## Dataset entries
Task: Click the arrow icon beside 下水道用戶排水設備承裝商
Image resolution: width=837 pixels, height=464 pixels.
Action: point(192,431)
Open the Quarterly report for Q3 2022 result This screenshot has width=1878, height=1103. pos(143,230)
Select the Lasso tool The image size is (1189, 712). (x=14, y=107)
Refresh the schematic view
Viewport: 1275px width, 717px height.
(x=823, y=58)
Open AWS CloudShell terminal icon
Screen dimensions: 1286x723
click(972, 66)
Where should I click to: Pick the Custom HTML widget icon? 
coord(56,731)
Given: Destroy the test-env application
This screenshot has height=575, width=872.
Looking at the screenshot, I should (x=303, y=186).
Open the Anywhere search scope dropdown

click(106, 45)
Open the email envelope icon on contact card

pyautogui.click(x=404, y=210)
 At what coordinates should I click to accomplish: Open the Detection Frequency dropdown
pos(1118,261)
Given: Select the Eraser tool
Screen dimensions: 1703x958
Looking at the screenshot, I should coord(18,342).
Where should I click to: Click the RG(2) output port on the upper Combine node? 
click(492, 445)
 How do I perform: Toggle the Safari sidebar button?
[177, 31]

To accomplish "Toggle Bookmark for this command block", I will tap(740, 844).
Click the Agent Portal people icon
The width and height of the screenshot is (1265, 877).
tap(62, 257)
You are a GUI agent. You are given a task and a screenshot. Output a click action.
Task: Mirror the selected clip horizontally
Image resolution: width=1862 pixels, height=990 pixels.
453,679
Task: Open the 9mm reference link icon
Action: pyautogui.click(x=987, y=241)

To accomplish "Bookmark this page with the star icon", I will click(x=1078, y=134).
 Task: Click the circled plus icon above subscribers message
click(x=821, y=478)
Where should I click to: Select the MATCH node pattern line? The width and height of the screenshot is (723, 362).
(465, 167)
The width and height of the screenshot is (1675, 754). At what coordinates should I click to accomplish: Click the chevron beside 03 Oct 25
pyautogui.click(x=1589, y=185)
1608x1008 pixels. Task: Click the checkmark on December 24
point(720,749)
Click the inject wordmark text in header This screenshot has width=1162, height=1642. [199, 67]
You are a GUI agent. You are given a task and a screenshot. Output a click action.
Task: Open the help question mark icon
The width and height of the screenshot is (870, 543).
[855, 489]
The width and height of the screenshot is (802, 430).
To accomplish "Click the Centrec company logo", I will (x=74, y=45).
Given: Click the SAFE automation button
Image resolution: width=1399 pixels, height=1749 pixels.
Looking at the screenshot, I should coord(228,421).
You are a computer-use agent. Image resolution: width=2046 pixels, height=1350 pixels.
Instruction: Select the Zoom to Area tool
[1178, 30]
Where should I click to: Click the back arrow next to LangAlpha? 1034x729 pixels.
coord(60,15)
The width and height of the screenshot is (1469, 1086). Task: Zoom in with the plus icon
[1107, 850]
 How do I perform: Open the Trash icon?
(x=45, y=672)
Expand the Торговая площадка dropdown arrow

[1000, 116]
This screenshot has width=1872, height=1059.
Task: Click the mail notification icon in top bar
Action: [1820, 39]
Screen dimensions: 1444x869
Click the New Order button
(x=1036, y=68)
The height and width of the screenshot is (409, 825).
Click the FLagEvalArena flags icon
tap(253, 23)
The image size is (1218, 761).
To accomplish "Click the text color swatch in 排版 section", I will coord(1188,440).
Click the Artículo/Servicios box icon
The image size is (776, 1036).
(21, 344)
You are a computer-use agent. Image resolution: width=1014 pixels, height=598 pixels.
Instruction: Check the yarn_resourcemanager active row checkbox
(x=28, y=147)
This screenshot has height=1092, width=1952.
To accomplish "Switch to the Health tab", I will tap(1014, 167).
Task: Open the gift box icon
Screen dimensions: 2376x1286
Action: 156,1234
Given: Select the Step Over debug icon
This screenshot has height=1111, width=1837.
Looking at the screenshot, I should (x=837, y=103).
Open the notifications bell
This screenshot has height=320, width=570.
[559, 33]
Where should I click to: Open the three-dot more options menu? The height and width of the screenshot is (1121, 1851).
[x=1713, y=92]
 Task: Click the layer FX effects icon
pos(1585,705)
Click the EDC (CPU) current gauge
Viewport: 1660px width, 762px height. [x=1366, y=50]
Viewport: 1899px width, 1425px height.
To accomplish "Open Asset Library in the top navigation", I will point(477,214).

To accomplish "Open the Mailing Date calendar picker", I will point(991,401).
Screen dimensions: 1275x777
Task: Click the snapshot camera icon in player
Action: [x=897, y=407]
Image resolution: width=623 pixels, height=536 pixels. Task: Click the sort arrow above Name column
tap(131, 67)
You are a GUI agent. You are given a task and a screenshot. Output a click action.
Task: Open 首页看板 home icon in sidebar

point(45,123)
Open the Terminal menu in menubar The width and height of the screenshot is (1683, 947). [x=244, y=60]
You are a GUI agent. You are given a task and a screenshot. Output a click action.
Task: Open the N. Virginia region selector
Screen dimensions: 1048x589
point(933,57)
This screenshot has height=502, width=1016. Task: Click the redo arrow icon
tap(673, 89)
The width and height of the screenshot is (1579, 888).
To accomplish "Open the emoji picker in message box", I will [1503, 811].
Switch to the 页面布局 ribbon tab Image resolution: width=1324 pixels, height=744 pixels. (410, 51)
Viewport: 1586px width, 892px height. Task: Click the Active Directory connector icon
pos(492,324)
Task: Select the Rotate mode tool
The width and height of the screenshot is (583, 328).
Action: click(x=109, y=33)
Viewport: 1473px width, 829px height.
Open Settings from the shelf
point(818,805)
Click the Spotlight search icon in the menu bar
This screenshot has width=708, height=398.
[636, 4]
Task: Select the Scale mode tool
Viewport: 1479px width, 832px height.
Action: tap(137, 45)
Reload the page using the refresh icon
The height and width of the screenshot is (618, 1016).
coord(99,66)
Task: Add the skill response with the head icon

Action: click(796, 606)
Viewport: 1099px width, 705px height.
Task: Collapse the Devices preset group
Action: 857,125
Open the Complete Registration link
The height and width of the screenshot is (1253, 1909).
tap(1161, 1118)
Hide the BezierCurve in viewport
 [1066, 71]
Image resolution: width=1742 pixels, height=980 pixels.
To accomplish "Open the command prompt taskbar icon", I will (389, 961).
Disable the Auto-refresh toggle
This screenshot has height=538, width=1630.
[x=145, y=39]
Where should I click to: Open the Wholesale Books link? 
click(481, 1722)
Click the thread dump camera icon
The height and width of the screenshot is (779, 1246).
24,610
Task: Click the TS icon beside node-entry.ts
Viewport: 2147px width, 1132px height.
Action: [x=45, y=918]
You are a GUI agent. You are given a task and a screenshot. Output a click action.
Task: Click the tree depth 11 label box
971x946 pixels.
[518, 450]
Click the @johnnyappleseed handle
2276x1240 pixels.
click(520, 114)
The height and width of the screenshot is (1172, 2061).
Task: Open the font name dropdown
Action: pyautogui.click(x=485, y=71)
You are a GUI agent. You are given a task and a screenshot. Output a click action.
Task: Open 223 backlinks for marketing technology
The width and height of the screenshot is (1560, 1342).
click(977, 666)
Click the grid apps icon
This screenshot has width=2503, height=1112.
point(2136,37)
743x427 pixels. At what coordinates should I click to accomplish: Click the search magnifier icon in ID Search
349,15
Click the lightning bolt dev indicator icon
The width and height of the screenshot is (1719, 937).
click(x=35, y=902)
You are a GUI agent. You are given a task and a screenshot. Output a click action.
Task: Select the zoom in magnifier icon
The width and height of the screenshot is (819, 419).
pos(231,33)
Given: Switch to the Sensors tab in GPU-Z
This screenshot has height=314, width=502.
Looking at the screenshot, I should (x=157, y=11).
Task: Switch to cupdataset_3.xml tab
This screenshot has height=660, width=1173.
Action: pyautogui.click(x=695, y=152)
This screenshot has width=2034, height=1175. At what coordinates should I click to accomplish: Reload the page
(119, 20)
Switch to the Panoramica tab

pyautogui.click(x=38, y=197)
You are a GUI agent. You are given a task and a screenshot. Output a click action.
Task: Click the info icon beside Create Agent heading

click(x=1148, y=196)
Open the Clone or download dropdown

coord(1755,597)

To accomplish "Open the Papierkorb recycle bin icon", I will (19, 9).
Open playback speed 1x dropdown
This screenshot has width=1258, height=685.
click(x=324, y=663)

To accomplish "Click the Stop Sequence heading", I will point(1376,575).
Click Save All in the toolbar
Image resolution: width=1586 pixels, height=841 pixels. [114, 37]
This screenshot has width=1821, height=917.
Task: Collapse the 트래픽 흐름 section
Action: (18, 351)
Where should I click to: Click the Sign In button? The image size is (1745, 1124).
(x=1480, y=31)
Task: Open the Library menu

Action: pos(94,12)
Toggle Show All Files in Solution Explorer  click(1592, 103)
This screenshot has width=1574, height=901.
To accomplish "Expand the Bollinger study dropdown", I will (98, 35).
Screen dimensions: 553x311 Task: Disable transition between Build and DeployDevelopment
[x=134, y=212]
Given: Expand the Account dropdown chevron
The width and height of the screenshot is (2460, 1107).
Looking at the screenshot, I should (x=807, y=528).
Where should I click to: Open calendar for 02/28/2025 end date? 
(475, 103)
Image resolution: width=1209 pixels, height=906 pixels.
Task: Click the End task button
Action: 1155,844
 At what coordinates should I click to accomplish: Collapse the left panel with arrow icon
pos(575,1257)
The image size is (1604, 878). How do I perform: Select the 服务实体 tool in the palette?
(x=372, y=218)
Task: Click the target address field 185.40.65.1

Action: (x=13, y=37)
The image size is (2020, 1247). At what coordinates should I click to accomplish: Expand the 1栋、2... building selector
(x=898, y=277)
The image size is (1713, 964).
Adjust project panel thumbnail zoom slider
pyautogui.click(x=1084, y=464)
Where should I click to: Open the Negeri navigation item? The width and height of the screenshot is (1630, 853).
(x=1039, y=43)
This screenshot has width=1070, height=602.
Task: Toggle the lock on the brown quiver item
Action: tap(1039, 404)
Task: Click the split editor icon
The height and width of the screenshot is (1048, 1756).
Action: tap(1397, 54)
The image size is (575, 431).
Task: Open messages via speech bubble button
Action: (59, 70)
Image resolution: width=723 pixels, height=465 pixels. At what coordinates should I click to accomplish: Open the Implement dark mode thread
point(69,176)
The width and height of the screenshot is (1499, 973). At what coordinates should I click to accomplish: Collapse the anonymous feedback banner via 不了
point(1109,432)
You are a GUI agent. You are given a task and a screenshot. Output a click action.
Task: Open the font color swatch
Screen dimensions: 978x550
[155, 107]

## How to complete this task
When a line among the entries contains "computer", pull that line out.

## The completed task
You are a computer-use agent. Image resolution: width=2046 pixels, height=1350 pixels.
You are a computer-use agent. Image resolution: width=1014 pixels, height=598 pixels.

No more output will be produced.